How the tsunami has revealed a crisis

According to today’s Bangkok Post, the March tsunami has actually had the serious problem of exacerbating the demographic crisis that has been hitting Japan over the past thirty years.

Whilst the statistics are familiar, what is new is the fact that Japan, despite its exceptionally high population density from the richest fisheries in the Earth’s geological history, and its reputation for encouraging older people to continue working as long as they are physically able to do so, is suffering from an acute labour shortage that will only get worse as the proportion of its population of working age declines by fifteen percent over the next forty years.

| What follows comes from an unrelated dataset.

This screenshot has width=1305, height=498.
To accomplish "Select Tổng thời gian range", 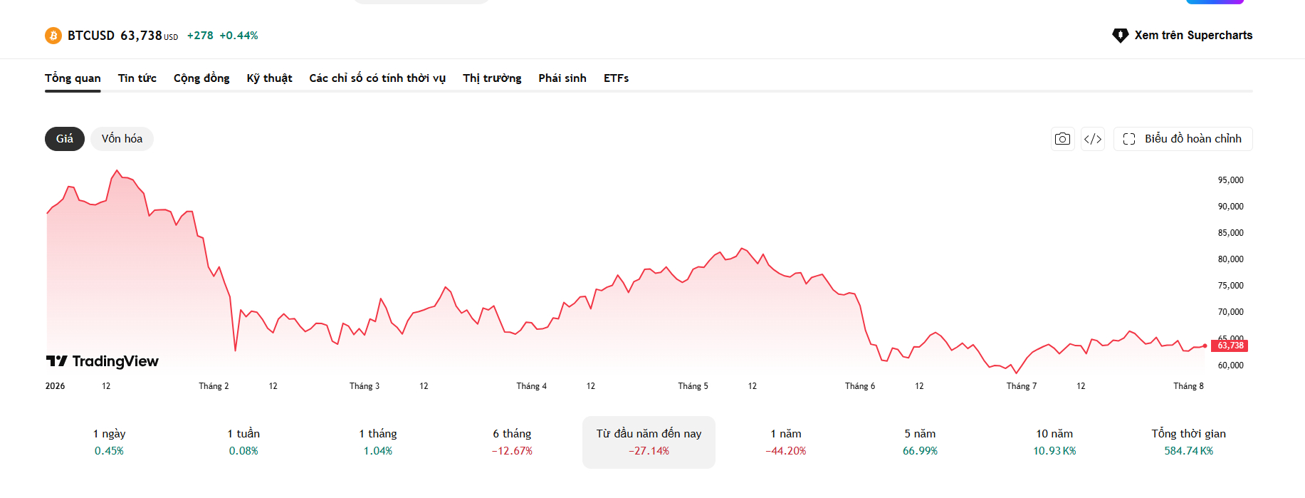I will (x=1189, y=442).
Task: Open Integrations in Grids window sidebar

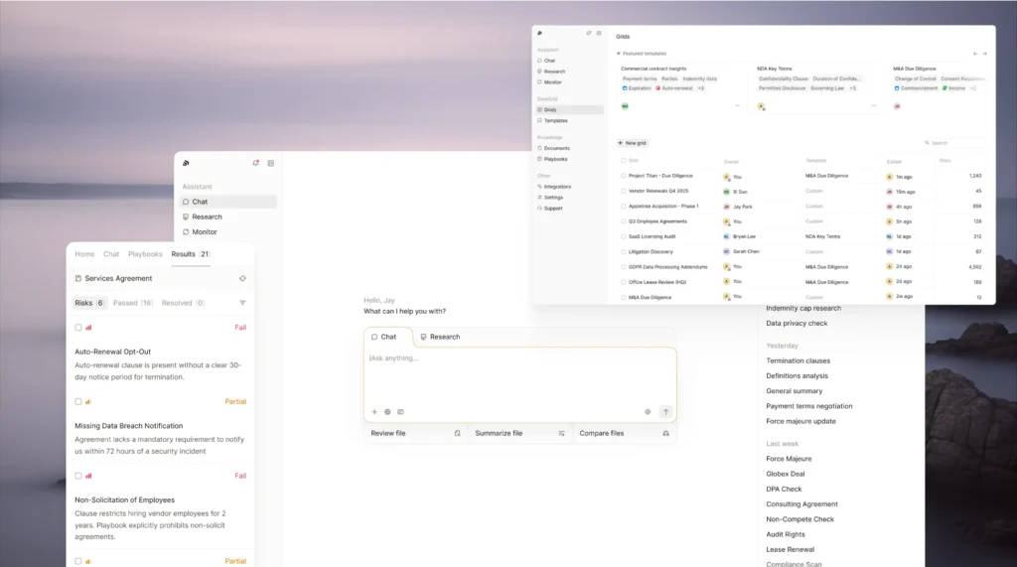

The remedies offered, however, really do not look at the problems of Japan’s land scarcity or even the issue of whether government spending is the cause of Japan’s appallingly low fertility, especially with the extreme scarcity of usable land to complement its super-rich seas. Although Wendell Cox says:
As for agricultural subsidies… they would not be the cause of higher housing prices, in my view, unless they block the construction of housing. The subsidies themselves are unlikely to raise the price of land sufficiently to make it too expensive to purchase for home building.
firsthand experience in Japan certainly does suggest to me that agricultural subsidies, which encourage part-time farmers to remain working on very small plots with low-value crops like rice, are blocking the construction of housing that would alleviate Japan’s high prices and most likely increase its birth rate at least somewhat. I have not researched this question myself, but the extent of Japan’s farm subsidies is such that one can doubt Wendell Cox’s claim: rice prices are set orders of magnitude above the world level and imports are very severely restricted. Still, the long-term consequences for Japan of industrialisation are at the same time:
  1. more severe than other Enriched World nations due to the country’s lack of flat land for its large population
  2. very different because, like the rest of East Asia it has the paradox that:
    1. like the polar regions, much of its economy was dependent on fishing rather than agriculture
    2. but owing to the humid, hot summers it could grow at high yields crops designed for hot climates
This has profound effects on Japan’s post-industrial demographics, because the ability of fishing to support communities without demographic decline is in fact weaker even than farming. Even in the cold and rich North Pacific, fisheries cannot compete economically with extensive pastoralism as a protein source, no matter what Martin Taylor might say about government aid to Australia’s pastoralists. Thus, it would take a lot of thought to see how to make Japan’s main natural resource valuable enough to allow for family formation and encourage a less materialistic culture. This is especially true when one considers that the ethos of East Asian culture has been less hostile to materialism than Christianity.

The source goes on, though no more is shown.